You're reading: Ukraine links Tymoshenko to murder

A Ukrainian prosecutor charged on March 14 that a firm controlled by jailed former Prime Minister Yulia Tymoshenko paid for the contract-style killing of a lawmaker and two others in 1996.

Prosecutor General Renat Kuzmin’s comments during an interview with The Associated Press further decrease the likelihood that Tymoshenko will be released from jail any time soon.

Tymoshenko, 51, is serving a seven-year sentence after being convicted of abuse of office in negotiating a natural gas contract with Russia in 2009. Her lawyer denied Kuzmin’s claim.
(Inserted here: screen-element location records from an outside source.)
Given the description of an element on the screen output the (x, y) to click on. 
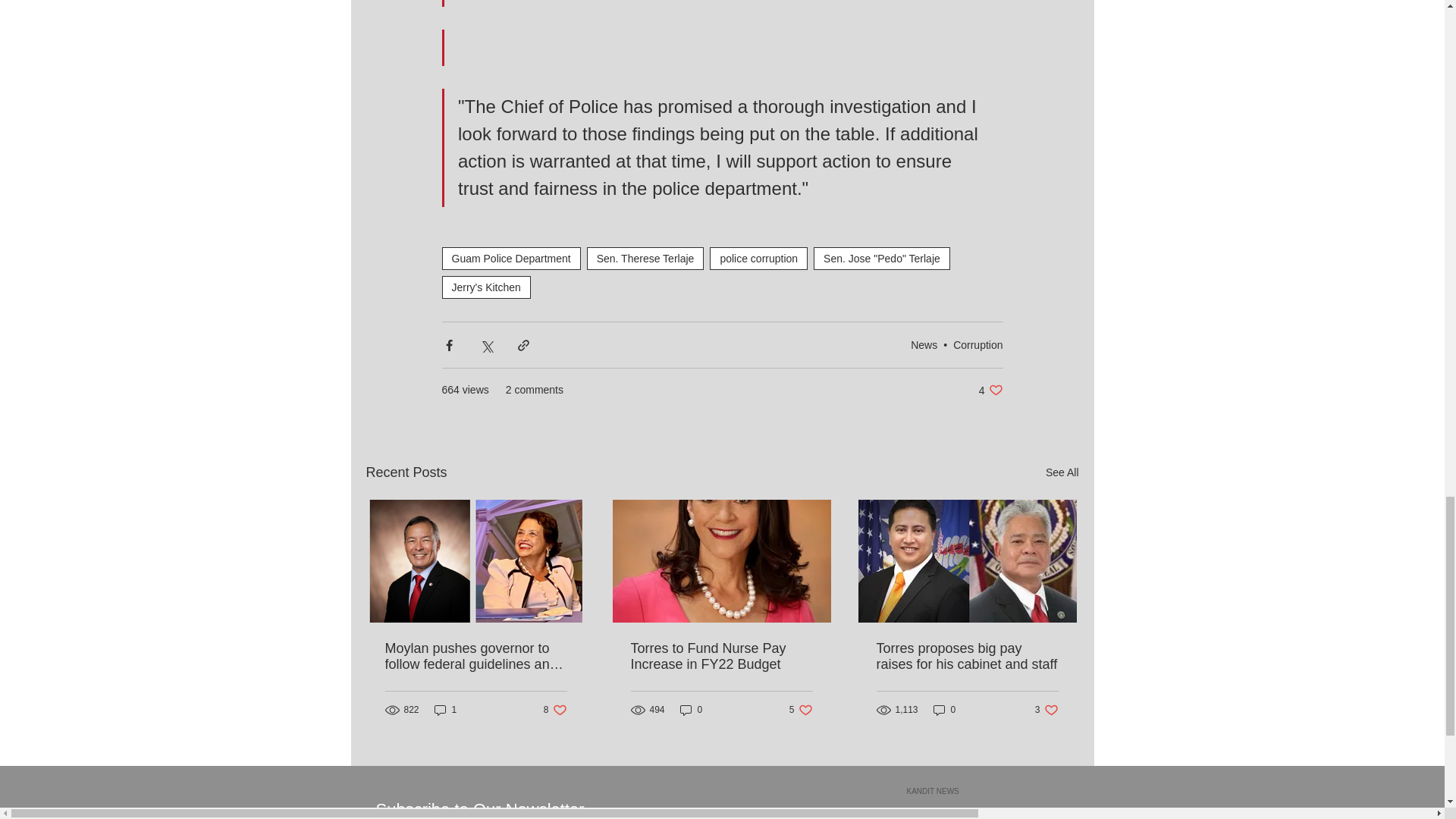
News (924, 344)
0 (691, 708)
0 (944, 708)
Sen. Therese Terlaje (645, 258)
Guam Police Department (1046, 708)
Jerry's Kitchen (510, 258)
Given the description of an element on the screen output the (x, y) to click on. 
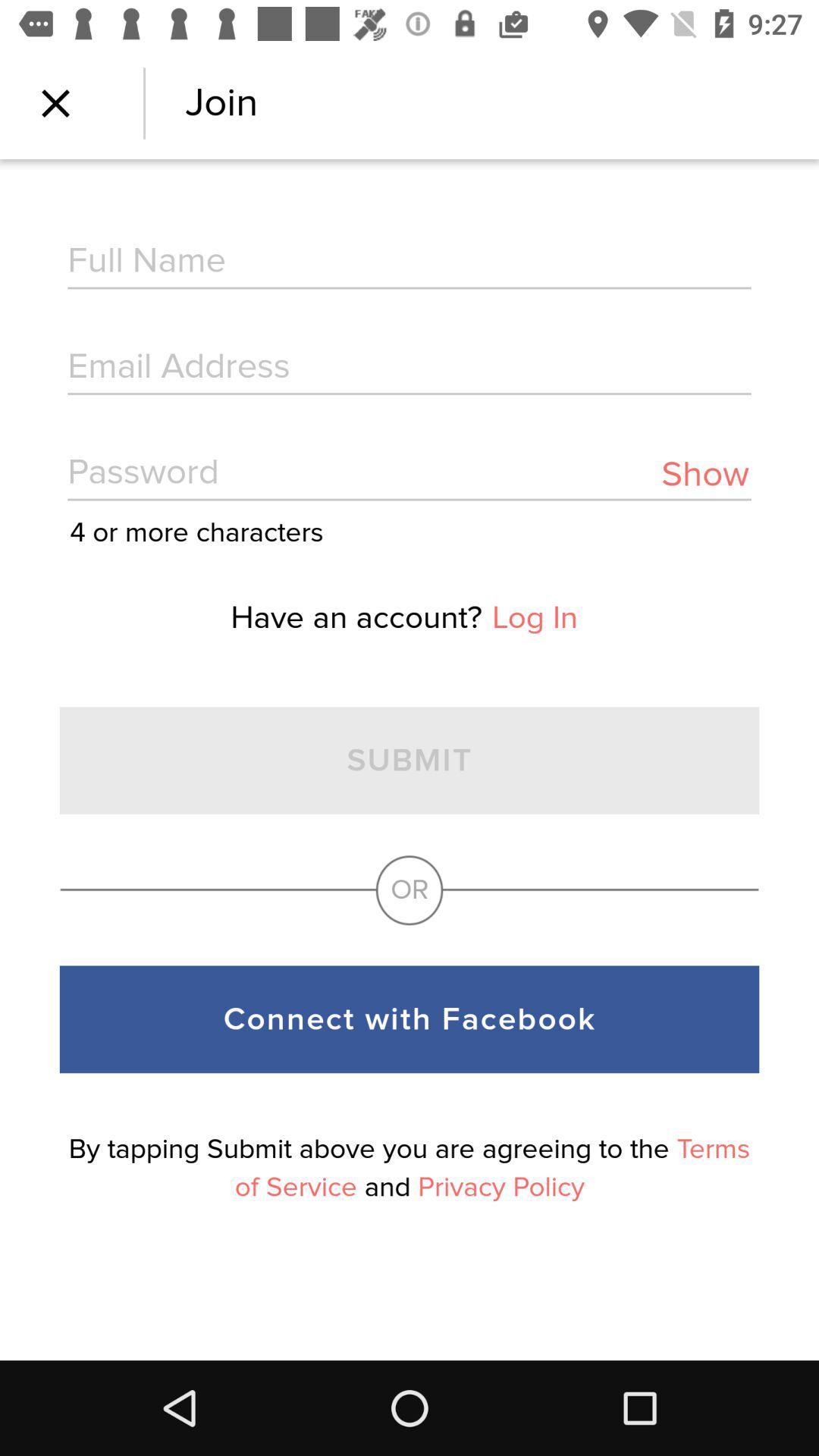
enter the password (409, 474)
The West has condemned Tymoshenko’s trial and sentence as politically motivated, and the European Union has halted the implementation of a key partnership agreement with Kiev over the case.

Tymoshenko, the top opposition leader, has accused President Viktor Yanukovych of orchestrating her imprisonment to prevent her from running in parliamentary elections this fall. She had lost to Yanukovych in the 2010 presidential election.

Kuzmin charged that companies controlled by Tymoshenko and former Prime Minister Pavlo Lazarenko transferred money to pay the killers of Yevhen Shcherban, who was shot to death at an airport with his wife and an aide. Lazarenko is serving a nine-year sentence in the United States on charges of extortion and corruption.

“It has been established that the killer received money from Tymoshenko and Lazarenko’s firms,” Kuzmin said, adding that Shcherban had opposed their business interests. “Their money was used to pay for the murder.”

Kuzmin said prosecutors are studying the case to determine whether to formally implicate Tymoshenko in the murder, but to do this they need to question Lazarenko, who is in a California jail. He expressed anger that U.S. authorities have refused their requests to do that for more than a year.

Tymoshenko lawyer Serhiy Vlasenko dismissed Kuzmin’s statement as untrue, calling it an attempt to further tarnish her image among Ukrainians.

“Now they are trying to brainwash everybody into believing that she was involved in Shcherban’s murder,” Vlasenko told the AP. “Their only goal is to politically kill a political opponent.”

In convicting Tymoshenko in October, the court sided with prosecutors who argued that she was not formally allowed to order the signing of the gas contract, considered burdensome for the Ukrainian economy.

Kuzmin dismissed Western criticism of the case, saying officials in the United States and the European Union did not understand the specifics of the trial.

“How can you politically condemn a trial whose legal side nobody knows?” Kuzmin asked.